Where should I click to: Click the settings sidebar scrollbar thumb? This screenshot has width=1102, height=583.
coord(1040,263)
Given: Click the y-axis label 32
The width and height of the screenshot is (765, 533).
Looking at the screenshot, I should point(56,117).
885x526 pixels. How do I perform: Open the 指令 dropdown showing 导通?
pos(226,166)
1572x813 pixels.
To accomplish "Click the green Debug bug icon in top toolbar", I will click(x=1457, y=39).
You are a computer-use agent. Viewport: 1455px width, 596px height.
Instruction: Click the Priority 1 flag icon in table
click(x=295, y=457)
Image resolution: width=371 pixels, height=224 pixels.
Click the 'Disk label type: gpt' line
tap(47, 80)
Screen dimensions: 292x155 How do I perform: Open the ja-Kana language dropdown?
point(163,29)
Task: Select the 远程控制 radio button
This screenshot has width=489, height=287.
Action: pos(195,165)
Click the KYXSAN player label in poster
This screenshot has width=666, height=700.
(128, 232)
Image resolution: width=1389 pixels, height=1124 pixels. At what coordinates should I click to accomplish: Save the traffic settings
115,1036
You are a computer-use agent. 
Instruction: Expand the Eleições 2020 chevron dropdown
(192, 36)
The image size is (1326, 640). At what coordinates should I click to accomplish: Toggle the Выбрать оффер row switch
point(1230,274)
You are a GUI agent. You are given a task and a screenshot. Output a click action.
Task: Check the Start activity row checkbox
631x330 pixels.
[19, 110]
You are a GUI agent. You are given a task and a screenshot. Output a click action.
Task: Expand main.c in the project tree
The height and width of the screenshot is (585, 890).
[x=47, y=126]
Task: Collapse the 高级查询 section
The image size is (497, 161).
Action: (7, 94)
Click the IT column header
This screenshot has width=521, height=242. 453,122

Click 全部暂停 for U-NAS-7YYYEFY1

_Task details_.
In the material above, which lines contain "computer"? Copy each of them.

_Exercise output_.
You are a computer-use agent. Viewport: 1455px width, 596px height.
You are a computer-use agent. 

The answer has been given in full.